LAMPUNG - Ketua Komisi Informasi (KI) Provinsi Lampung Juniardi mengecam tindakan represif terhadap jurnalis saat melaksanakan tugas liputan persoalan Register 45 di Mesuji, karena termasuk tindakan yang membungkam kebebasan pers untuk menyampaikan informasi yang benar kepada masyarakat.
"Saya prihatin dengan kekerasan dan tindakan represif yang menimpa rekan-rekan wartawan yang memberitakan persoalan di Register 45 Mesuji tersebut. Seharusnya itu tidak terjadi," kata Juniardi, di Bandarlampung, Senin (9/9/2013).
Sejumlah organisasi profesi jurnalis di Lampung seperti Ikatan Jurnalis Televisi Indonesia (IJTI), Persatuan Wartawan Indonesia (PWI) dan Aliansi Jurnalis Independen (AJI) mengecam adanya ancaman pembunuhan dialami sejumlah wartawan.
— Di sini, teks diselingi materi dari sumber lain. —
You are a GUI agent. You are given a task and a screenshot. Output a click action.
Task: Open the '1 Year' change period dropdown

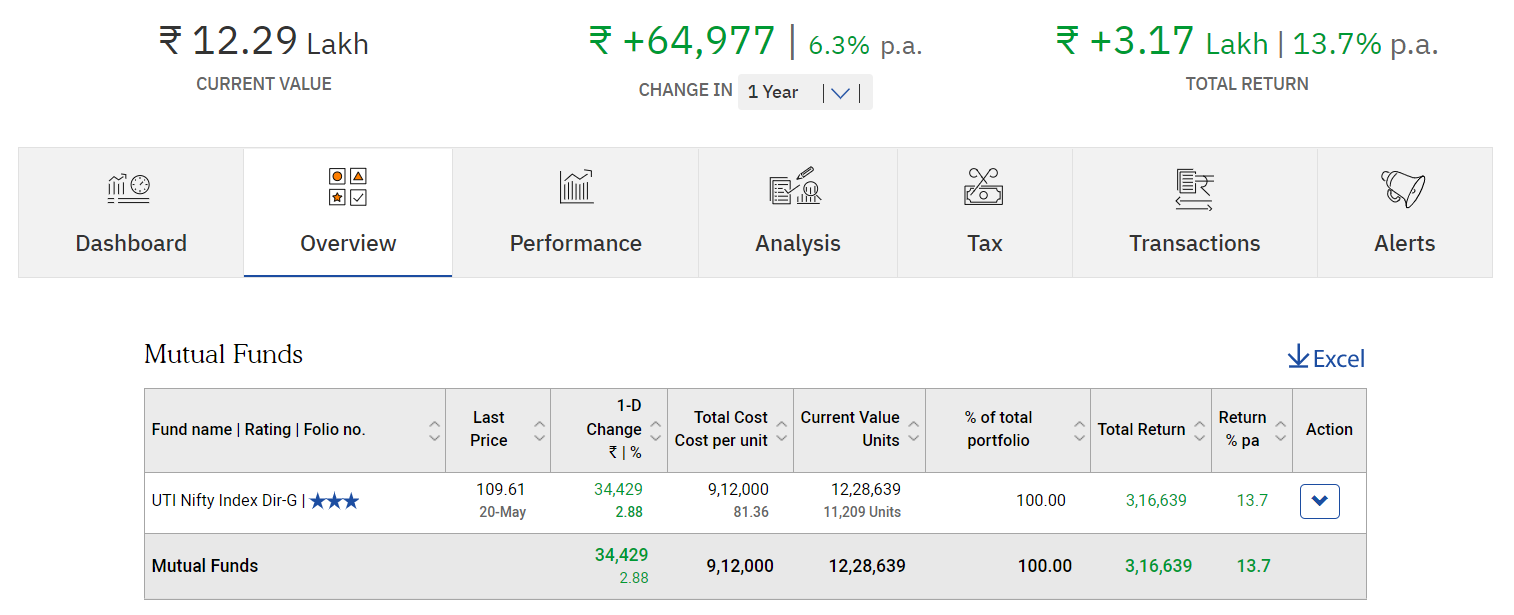click(839, 91)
Wartawan yang terkena ancaman Johan (TVRI Lampung), Mustakim (stringer Indosiar), Agustinus Raharja (MNCTV), Rahman Wijayanto (stringer Metro TV), Supriyadi (stringer Trans7), Robi Aritonang (Bass Radio), dan Amrullah (Radar TV) oleh sejumlah warga pemukim Register 45 Mesuji pada Rabu (4/9/2013).
"Kekerasan terhadap pers memang sangat rentan dalam situasi konflik seperti itu. Potensial dilakukan baik oleh pihak yang bertikai maupun oknum aparat keamanan. Karena di situlah terjadi benturan kepentingan. Semua merasa memiliki pembenaran atas tindakannya," ujar Juniardi lagi.
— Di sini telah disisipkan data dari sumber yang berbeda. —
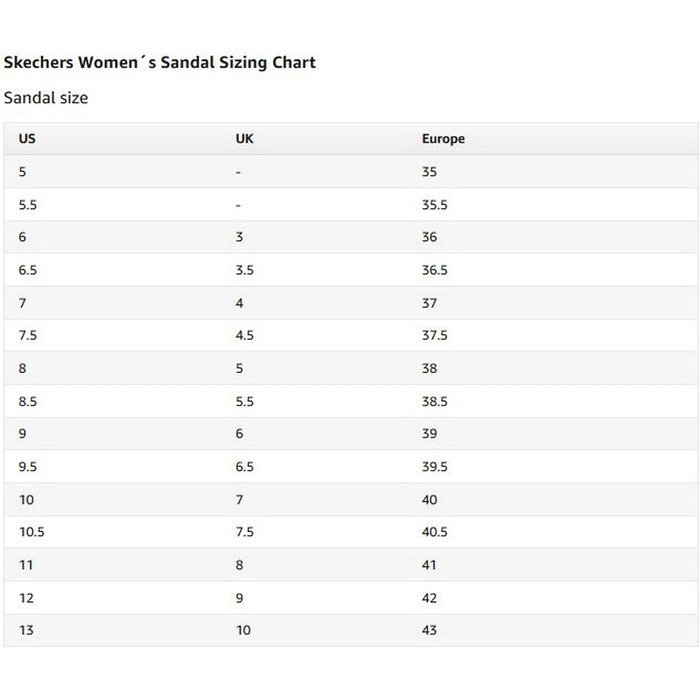Click the UK size 6 cell
This screenshot has height=700, width=700.
pos(239,433)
Namun Ketua KI Lampung itu menambahkan bahwa hal yang tidak boleh dilupakan adalah bahwa jurnalis memiliki UU No. 40 tentang Pers dan kode etik jurnalistik.
"Sebenarnya masyarakat maupun aparat keamanan tidak perlu khawatir kepada para jurnalis itu, sehingga menggunakan cara kekerasan untuk menghambat kerja wartawan. Silakan pergunakan ketentuan undang-undang tersebut apabila merasa dirugikan oleh wartawan atau pemberitaan pers," ujarnya.
Menurut dia, wartawan dapat berperan meredam konflik yang terjadi dengan mengusung jurnalisme damai, untuk mendorong ke arah rekonsiliasi dan perdamaian antara para pihak yang sedang bertikai.
Juniardi juga prihatin beberapa kasus kriminalisasi pers bahkan pembunuhan wartawan, ujar Juniardi lagi, hingga kini belum terselesaikan.
"Ini harus dihentikan. Hendaknya semua pihak memahami tugas dan fungsi pers sebagai salah satu pilar dalam negara demokrasi," kata dia lagi.